Rewrite the rows from the line with "Interferometer (735, 994)" up to and including the line with "Paul (1110, 443)", replacing "midpoint" with "center point" and changing nothing else.

▼▼▼

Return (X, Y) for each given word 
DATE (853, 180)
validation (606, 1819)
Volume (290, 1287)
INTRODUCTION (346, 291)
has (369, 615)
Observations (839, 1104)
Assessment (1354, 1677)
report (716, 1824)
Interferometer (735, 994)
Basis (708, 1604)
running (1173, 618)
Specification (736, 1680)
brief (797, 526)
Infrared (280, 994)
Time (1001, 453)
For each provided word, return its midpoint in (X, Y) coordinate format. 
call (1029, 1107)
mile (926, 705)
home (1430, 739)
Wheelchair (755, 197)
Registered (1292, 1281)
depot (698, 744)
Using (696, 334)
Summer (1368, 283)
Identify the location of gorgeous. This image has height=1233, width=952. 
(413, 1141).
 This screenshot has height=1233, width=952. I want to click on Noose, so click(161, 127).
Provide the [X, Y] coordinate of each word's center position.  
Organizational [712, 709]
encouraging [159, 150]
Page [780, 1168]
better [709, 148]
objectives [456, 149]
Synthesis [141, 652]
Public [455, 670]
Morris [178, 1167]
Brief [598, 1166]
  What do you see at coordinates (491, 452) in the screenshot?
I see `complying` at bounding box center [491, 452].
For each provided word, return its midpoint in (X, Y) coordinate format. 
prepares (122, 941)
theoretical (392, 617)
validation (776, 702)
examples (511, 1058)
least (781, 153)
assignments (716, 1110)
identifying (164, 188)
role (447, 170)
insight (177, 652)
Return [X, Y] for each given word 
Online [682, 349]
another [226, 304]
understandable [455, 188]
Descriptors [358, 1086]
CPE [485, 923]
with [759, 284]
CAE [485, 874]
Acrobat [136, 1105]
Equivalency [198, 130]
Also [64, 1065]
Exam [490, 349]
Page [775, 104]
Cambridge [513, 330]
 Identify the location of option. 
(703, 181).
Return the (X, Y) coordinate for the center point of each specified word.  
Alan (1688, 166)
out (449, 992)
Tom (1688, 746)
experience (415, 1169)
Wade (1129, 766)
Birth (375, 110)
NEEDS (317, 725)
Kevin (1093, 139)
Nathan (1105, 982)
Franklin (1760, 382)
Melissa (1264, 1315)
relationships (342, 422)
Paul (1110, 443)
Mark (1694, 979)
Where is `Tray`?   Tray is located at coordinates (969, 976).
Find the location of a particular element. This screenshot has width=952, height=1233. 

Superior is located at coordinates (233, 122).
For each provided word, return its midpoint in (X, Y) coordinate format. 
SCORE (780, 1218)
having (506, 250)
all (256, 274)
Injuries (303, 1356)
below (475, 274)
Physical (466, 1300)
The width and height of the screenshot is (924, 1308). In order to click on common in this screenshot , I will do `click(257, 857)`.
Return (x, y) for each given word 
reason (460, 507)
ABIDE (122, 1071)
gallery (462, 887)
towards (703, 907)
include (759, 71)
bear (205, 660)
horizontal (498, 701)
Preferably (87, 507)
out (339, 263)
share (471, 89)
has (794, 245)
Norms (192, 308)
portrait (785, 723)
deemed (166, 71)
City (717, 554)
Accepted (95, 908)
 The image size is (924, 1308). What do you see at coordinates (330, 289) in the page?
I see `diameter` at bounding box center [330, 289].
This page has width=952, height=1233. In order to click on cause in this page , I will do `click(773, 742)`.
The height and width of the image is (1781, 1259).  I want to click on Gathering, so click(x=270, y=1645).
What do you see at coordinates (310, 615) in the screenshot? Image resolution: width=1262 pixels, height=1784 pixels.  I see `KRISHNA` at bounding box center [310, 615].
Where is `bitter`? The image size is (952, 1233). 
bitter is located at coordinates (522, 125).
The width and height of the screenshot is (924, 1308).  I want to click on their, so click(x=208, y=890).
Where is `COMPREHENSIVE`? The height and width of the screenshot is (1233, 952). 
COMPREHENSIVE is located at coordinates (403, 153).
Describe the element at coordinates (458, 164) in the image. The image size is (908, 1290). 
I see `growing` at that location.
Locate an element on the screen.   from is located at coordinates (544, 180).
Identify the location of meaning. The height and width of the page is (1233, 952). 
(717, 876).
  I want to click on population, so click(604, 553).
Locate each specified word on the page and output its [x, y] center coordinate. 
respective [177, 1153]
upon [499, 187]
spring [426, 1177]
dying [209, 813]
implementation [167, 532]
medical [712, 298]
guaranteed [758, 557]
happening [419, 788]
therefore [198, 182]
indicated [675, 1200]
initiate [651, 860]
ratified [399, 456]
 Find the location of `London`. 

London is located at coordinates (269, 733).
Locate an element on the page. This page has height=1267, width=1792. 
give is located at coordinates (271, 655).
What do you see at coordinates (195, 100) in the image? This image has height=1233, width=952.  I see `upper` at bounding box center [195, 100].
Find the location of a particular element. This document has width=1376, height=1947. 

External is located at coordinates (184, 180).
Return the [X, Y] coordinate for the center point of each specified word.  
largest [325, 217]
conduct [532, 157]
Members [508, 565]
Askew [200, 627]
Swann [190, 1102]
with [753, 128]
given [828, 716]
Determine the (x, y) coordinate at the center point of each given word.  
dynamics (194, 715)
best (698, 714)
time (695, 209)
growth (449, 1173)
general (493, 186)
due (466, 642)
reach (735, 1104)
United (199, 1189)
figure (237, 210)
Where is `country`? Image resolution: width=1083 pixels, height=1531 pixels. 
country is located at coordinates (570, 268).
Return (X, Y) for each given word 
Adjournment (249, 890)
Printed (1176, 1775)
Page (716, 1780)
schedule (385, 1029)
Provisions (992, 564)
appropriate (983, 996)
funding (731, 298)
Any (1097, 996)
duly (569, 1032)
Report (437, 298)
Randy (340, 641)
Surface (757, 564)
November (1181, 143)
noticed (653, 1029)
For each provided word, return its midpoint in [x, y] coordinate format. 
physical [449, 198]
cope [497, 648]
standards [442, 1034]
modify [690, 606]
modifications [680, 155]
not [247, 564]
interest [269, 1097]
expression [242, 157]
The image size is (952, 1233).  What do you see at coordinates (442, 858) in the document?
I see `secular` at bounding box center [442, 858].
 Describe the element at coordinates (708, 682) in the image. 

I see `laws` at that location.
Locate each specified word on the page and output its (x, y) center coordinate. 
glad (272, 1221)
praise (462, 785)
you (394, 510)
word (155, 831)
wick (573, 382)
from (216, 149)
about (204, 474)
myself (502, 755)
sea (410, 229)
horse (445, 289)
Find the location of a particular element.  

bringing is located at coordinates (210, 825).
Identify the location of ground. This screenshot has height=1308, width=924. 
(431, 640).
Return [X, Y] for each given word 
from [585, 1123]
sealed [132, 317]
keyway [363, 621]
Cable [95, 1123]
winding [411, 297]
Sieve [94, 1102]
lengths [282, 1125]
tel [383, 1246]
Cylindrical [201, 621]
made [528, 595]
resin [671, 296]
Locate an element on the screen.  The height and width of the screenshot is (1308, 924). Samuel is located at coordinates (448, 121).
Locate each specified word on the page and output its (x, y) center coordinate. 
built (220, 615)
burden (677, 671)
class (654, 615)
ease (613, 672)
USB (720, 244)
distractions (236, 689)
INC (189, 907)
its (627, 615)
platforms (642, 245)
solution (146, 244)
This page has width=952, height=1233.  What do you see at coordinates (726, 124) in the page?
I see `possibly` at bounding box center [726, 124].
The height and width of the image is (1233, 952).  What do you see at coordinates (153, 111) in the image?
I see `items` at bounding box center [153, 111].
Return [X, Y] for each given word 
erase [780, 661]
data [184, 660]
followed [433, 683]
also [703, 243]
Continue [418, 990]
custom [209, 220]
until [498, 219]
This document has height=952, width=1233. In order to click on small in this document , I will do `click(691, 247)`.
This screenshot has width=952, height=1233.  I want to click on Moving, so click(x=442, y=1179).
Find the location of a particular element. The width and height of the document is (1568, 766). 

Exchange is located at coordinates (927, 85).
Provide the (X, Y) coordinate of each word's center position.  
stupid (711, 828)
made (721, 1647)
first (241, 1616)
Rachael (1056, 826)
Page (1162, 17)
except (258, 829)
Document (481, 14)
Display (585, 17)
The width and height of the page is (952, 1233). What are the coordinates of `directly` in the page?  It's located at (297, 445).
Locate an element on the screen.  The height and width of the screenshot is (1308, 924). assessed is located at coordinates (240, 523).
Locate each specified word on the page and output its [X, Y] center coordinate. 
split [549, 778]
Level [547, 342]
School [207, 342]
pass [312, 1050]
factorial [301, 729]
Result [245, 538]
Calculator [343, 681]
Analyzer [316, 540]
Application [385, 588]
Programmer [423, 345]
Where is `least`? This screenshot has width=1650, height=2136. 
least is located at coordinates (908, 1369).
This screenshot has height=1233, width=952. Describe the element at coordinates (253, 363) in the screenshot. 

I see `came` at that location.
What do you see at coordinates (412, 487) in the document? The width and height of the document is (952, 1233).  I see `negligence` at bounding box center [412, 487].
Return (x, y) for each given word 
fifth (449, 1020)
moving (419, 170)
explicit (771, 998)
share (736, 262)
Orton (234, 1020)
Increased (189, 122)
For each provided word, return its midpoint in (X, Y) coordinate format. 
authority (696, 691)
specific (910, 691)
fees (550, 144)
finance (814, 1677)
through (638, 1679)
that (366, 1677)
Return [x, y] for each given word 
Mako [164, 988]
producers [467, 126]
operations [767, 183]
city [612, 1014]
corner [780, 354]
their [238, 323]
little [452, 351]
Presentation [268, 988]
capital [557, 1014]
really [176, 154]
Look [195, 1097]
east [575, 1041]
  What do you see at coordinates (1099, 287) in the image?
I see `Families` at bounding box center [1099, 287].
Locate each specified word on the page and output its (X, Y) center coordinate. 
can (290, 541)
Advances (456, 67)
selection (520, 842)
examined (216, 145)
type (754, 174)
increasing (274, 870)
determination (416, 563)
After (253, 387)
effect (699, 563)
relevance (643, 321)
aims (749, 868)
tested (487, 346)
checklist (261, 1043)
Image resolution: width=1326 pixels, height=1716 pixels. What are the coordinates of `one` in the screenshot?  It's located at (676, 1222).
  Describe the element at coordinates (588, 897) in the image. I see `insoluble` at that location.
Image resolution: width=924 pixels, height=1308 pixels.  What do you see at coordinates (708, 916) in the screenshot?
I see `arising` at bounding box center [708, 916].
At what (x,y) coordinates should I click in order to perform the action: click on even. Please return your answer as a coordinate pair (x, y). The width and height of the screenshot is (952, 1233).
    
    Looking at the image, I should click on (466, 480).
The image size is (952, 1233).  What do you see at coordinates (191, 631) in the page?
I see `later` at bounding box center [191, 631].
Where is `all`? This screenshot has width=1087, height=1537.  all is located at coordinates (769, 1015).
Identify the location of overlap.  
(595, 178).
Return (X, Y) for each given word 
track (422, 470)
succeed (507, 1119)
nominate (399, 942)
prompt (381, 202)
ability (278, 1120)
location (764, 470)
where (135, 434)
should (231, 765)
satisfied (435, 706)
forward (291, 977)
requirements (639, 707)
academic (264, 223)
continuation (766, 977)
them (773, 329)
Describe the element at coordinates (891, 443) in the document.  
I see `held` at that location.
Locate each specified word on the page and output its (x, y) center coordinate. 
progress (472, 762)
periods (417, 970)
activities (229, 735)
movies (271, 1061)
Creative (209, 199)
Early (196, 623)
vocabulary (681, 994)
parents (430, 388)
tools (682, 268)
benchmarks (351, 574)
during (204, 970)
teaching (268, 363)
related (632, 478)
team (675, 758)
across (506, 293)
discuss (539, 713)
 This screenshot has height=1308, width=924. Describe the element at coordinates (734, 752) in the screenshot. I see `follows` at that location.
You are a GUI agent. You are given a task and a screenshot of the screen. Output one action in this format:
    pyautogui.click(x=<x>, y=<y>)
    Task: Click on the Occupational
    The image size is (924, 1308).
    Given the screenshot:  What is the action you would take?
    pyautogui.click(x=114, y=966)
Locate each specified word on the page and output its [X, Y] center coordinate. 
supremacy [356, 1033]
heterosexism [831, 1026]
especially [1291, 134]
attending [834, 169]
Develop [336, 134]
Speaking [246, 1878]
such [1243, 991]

▲▲▲

» **Worked answer**:
Interferometer (735, 994)
Basis (708, 1604)
running (1173, 618)
Specification (736, 1680)
brief (797, 526)
Infrared (280, 994)
Time (1001, 453)
For each provided word, return its center point in (X, Y) coordinate format. 
call (1029, 1107)
mile (926, 705)
home (1430, 739)
Wheelchair (755, 197)
Registered (1292, 1281)
depot (698, 744)
Using (696, 334)
Summer (1368, 283)
Identify the location of gorgeous. This image has height=1233, width=952. 
(413, 1141).
 This screenshot has height=1233, width=952. I want to click on Noose, so click(161, 127).
Provide the [X, Y] coordinate of each word's center position.  
Organizational [712, 709]
encouraging [159, 150]
Page [780, 1168]
better [709, 148]
objectives [456, 149]
Synthesis [141, 652]
Public [455, 670]
Morris [178, 1167]
Brief [598, 1166]
  What do you see at coordinates (491, 452) in the screenshot?
I see `complying` at bounding box center [491, 452].
For each provided word, return its center point in (X, Y) coordinate format. 
prepares (122, 941)
theoretical (392, 617)
validation (776, 702)
examples (511, 1058)
least (781, 153)
assignments (716, 1110)
identifying (164, 188)
role (447, 170)
insight (177, 652)
Return [X, Y] for each given word 
Online [682, 349]
another [226, 304]
understandable [455, 188]
Descriptors [358, 1086]
CPE [485, 923]
with [759, 284]
CAE [485, 874]
Acrobat [136, 1105]
Equivalency [198, 130]
Also [64, 1065]
Exam [490, 349]
Page [775, 104]
Cambridge [513, 330]
 Identify the location of option. 
(703, 181).
Return the (X, Y) coordinate for the center point of each specified word.  
Alan (1688, 166)
out (449, 992)
Tom (1688, 746)
experience (415, 1169)
Wade (1129, 766)
Birth (375, 110)
NEEDS (317, 725)
Kevin (1093, 139)
Nathan (1105, 982)
Franklin (1760, 382)
Melissa (1264, 1315)
relationships (342, 422)
Paul (1110, 443)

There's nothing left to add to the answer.